* Your task *
Write out every line below that contains "agent".

^^^^^^^^^^^^^^^^

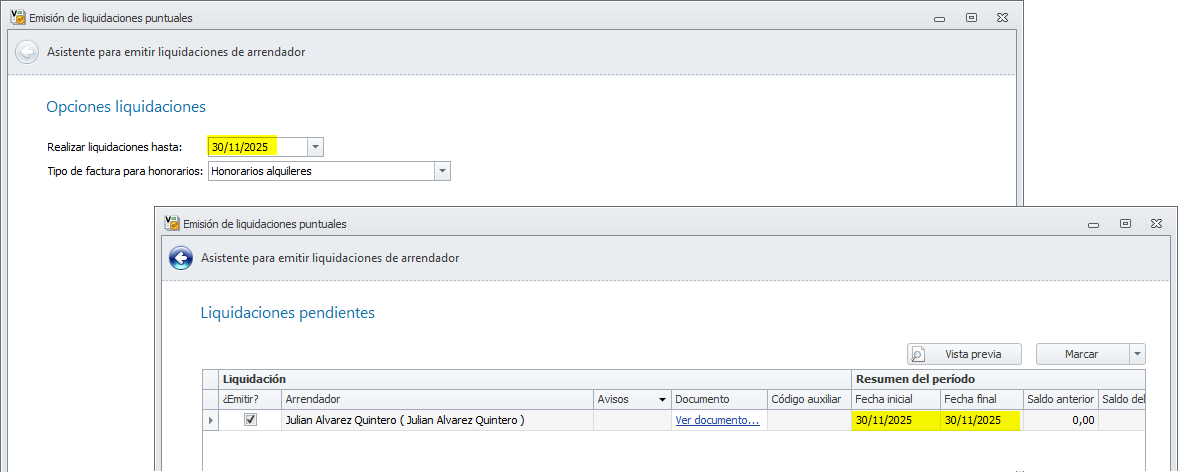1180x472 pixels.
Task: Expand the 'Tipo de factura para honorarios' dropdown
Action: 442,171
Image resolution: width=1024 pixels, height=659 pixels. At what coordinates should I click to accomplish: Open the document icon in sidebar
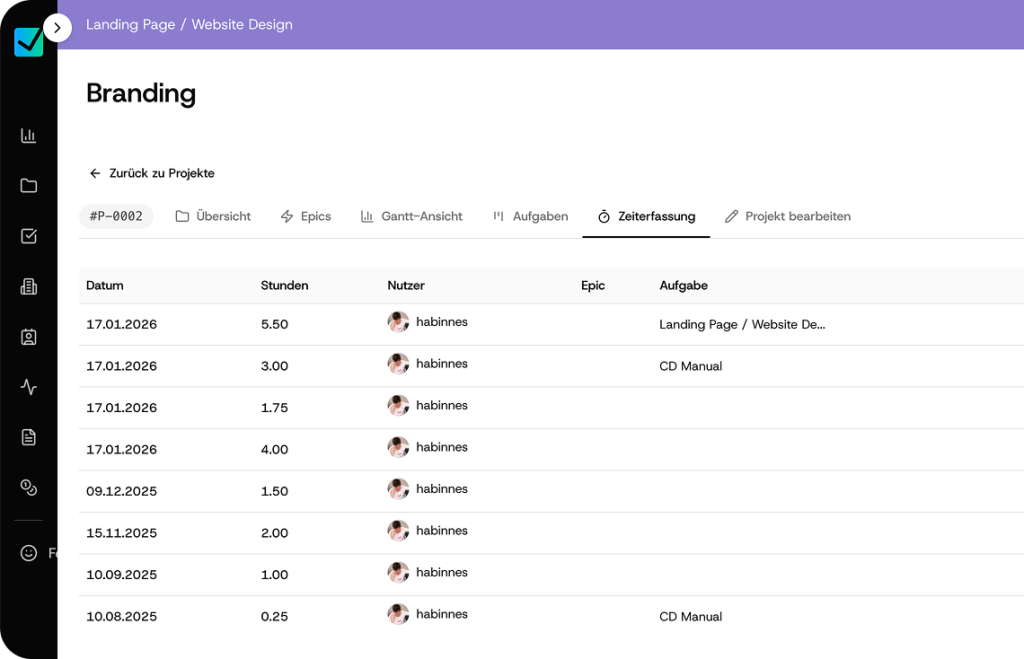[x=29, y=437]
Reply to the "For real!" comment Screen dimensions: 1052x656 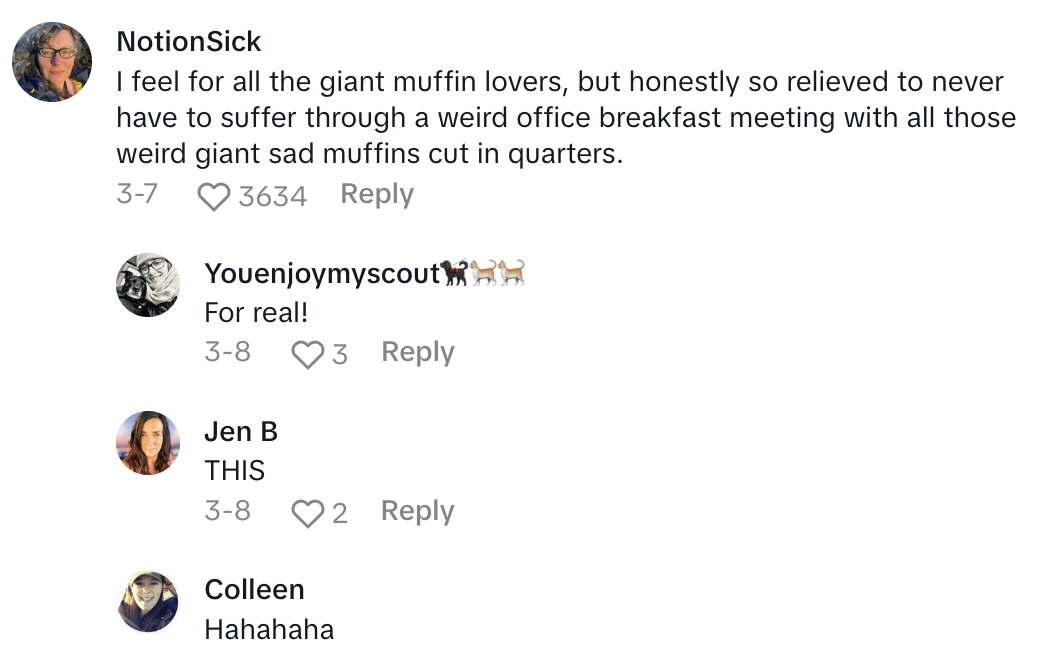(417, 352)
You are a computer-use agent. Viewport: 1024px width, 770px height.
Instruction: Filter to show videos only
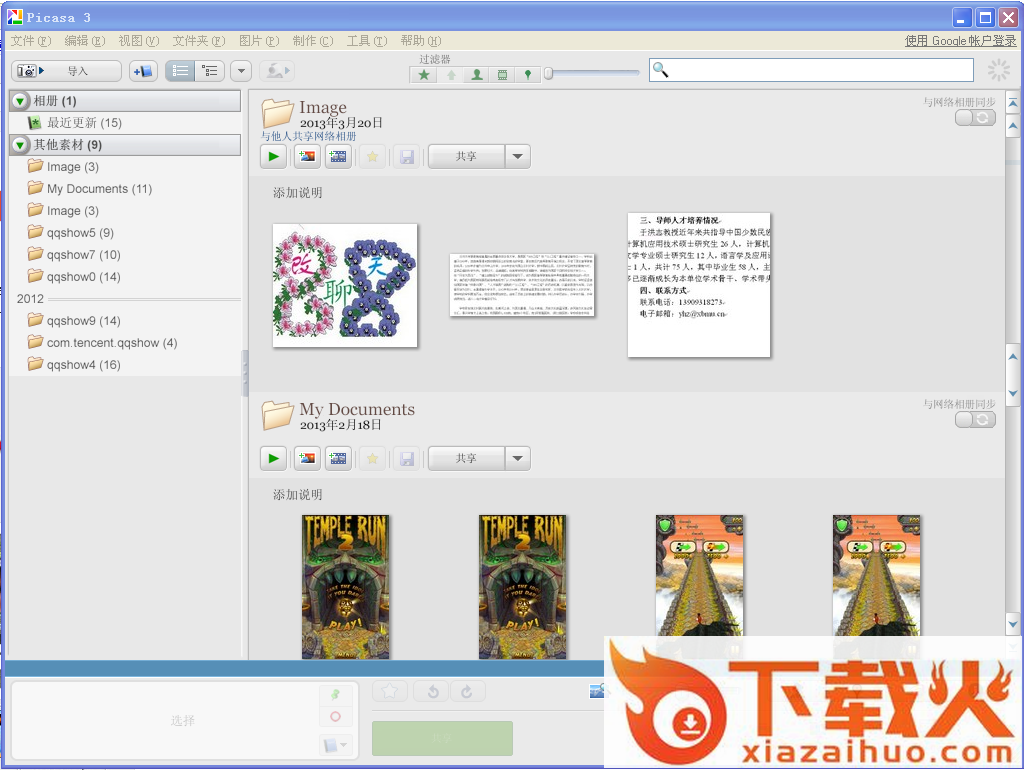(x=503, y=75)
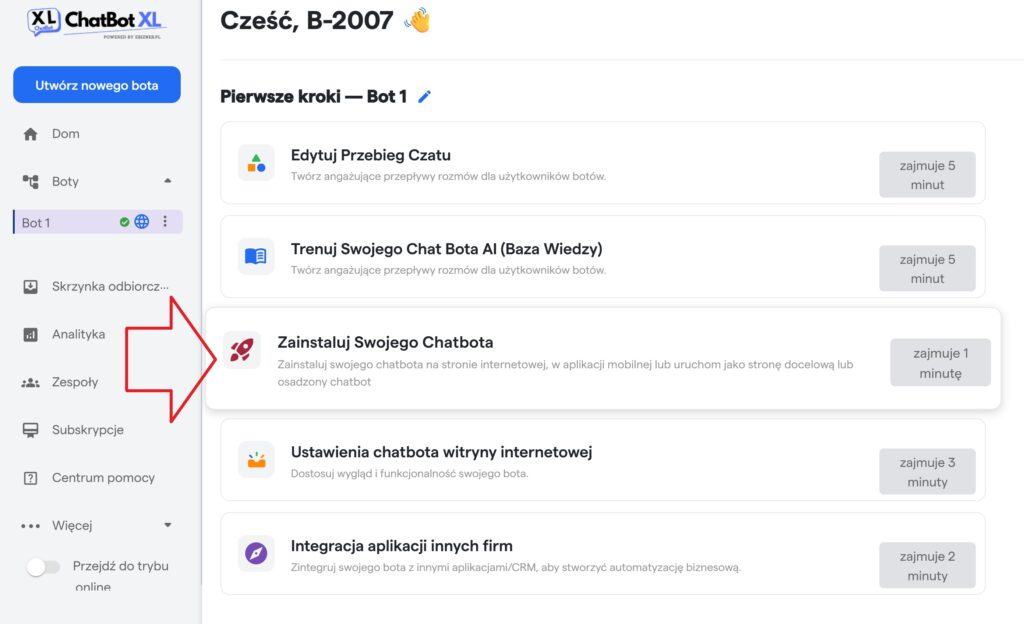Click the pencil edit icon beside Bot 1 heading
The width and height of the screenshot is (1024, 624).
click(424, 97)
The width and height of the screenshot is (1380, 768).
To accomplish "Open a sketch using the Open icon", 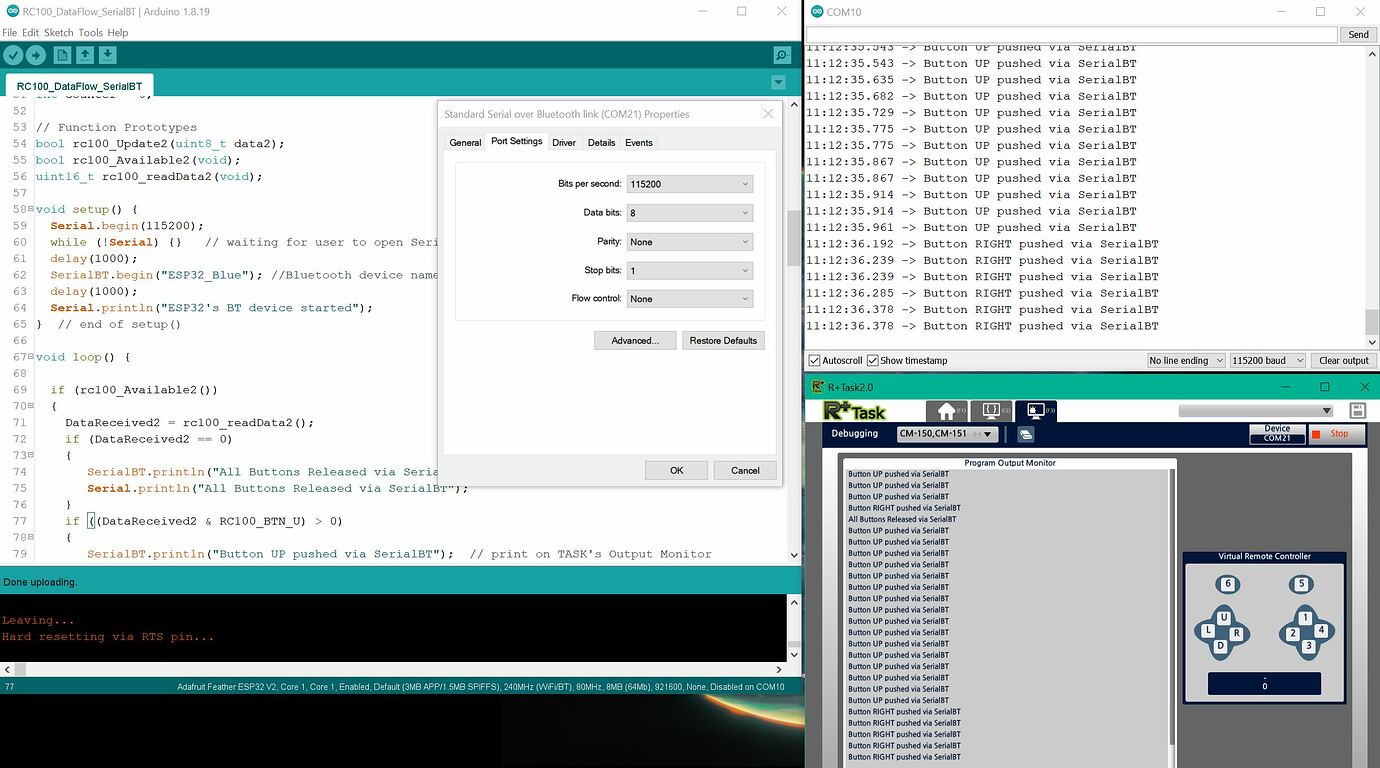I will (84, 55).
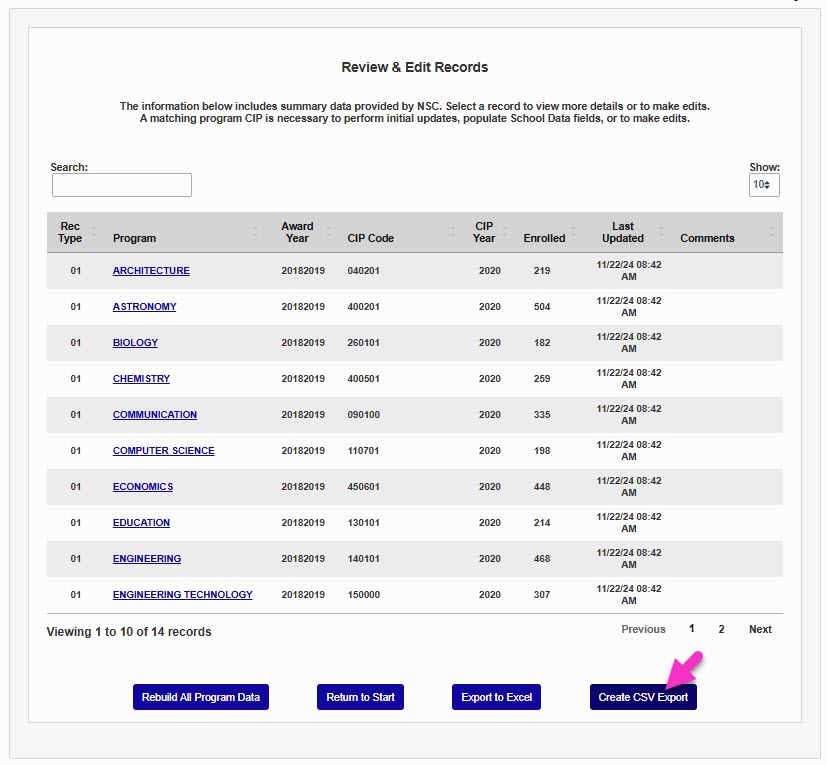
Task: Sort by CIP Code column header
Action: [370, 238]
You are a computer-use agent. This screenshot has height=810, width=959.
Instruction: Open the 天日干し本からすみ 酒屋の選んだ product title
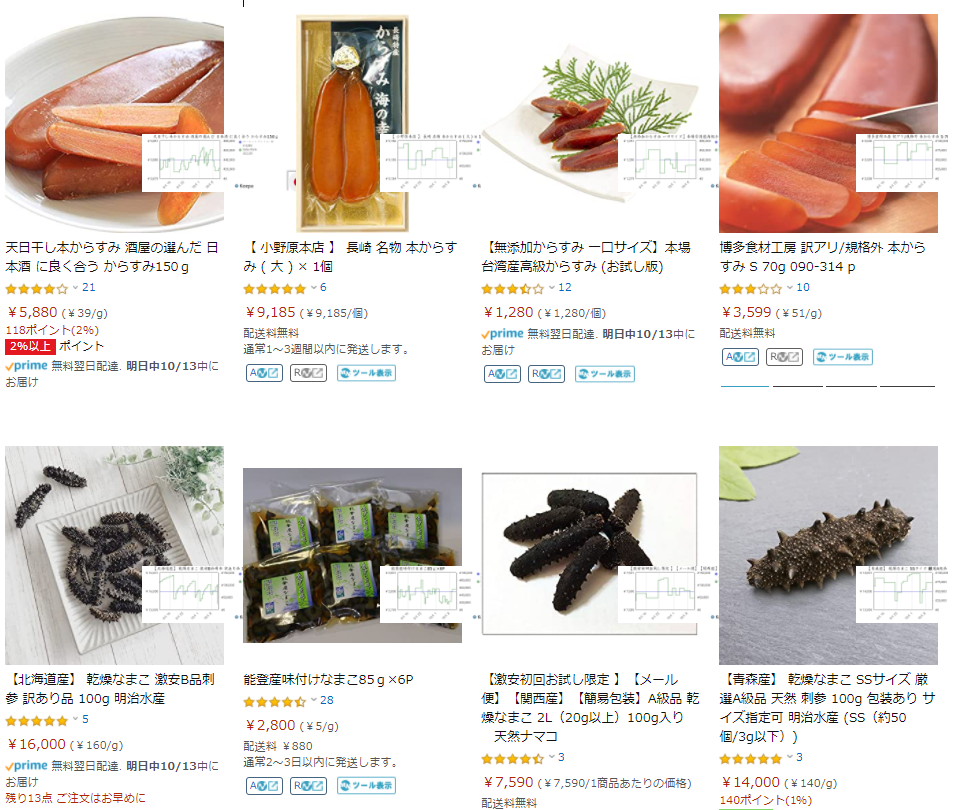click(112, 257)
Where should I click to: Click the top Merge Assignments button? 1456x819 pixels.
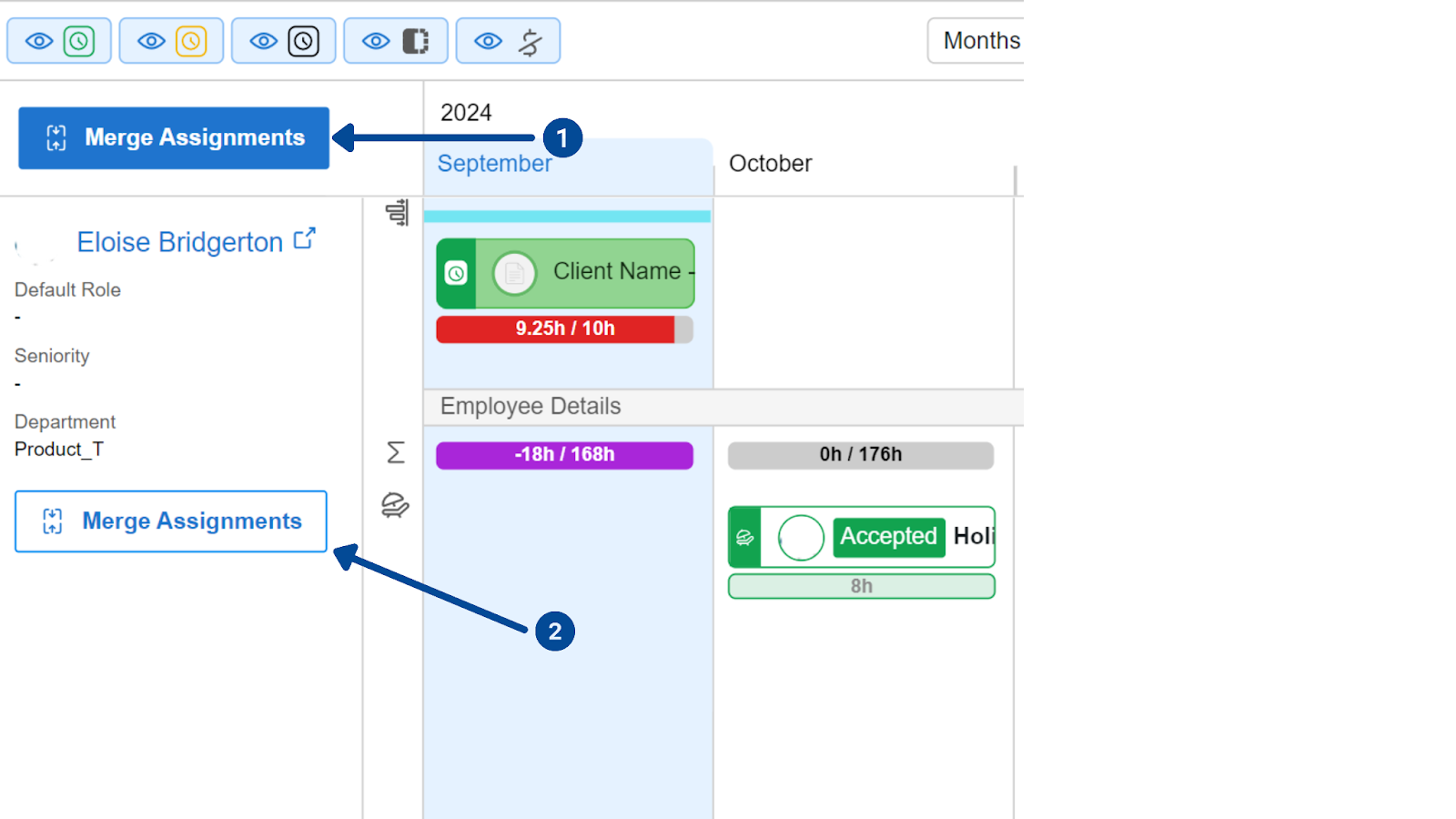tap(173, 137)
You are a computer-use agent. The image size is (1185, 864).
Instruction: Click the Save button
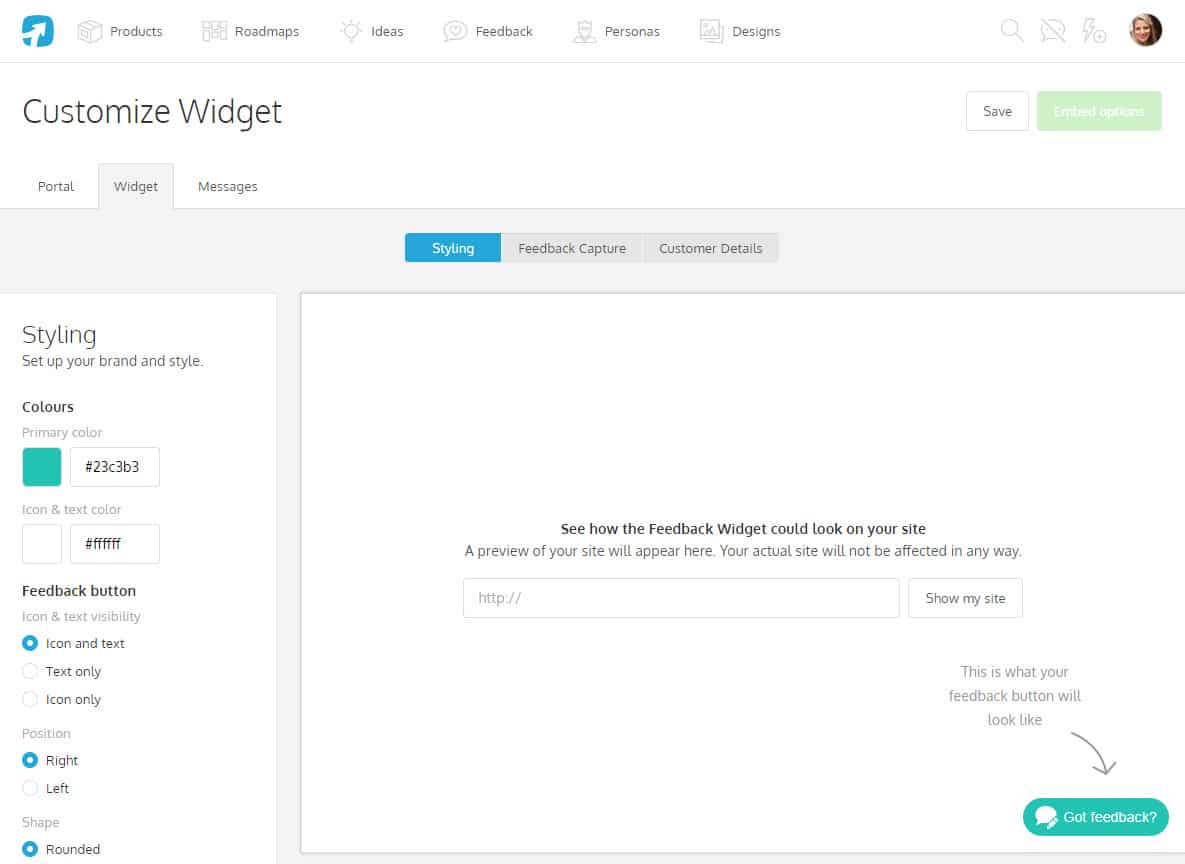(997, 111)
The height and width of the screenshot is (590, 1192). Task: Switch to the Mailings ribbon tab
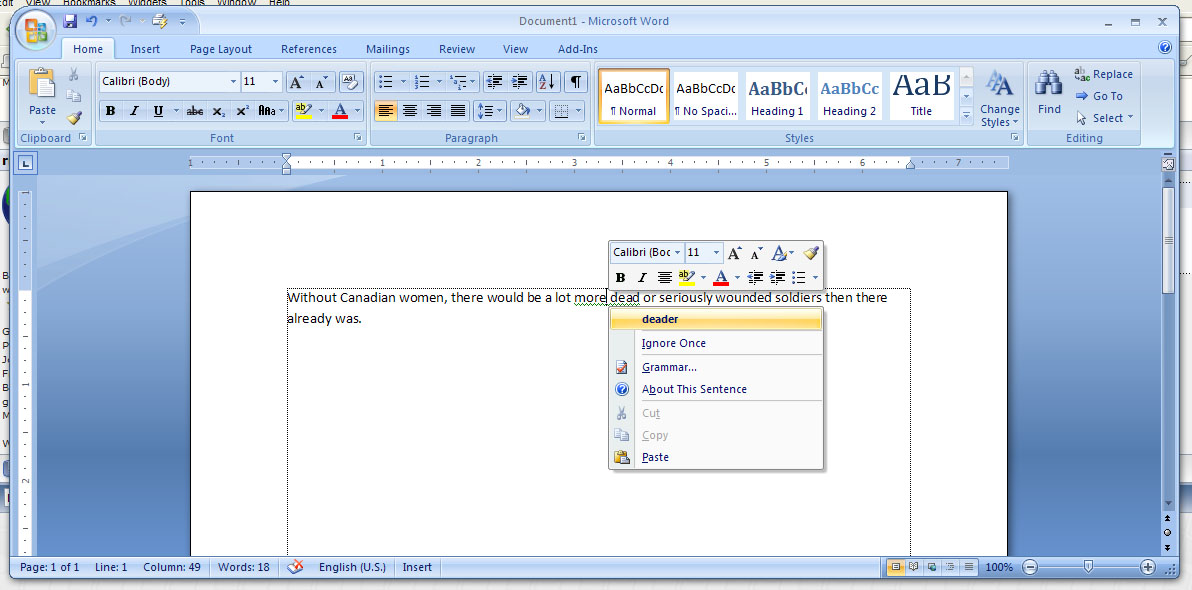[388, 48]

^^^^^^^^^^^^^^^^

* Answer to this problem *
You are a computer-use agent. Viewport: 1024px width, 770px height.
You are a computer-use agent. This screenshot has height=810, width=959.
You are a computer-use agent. The image size is (1185, 864).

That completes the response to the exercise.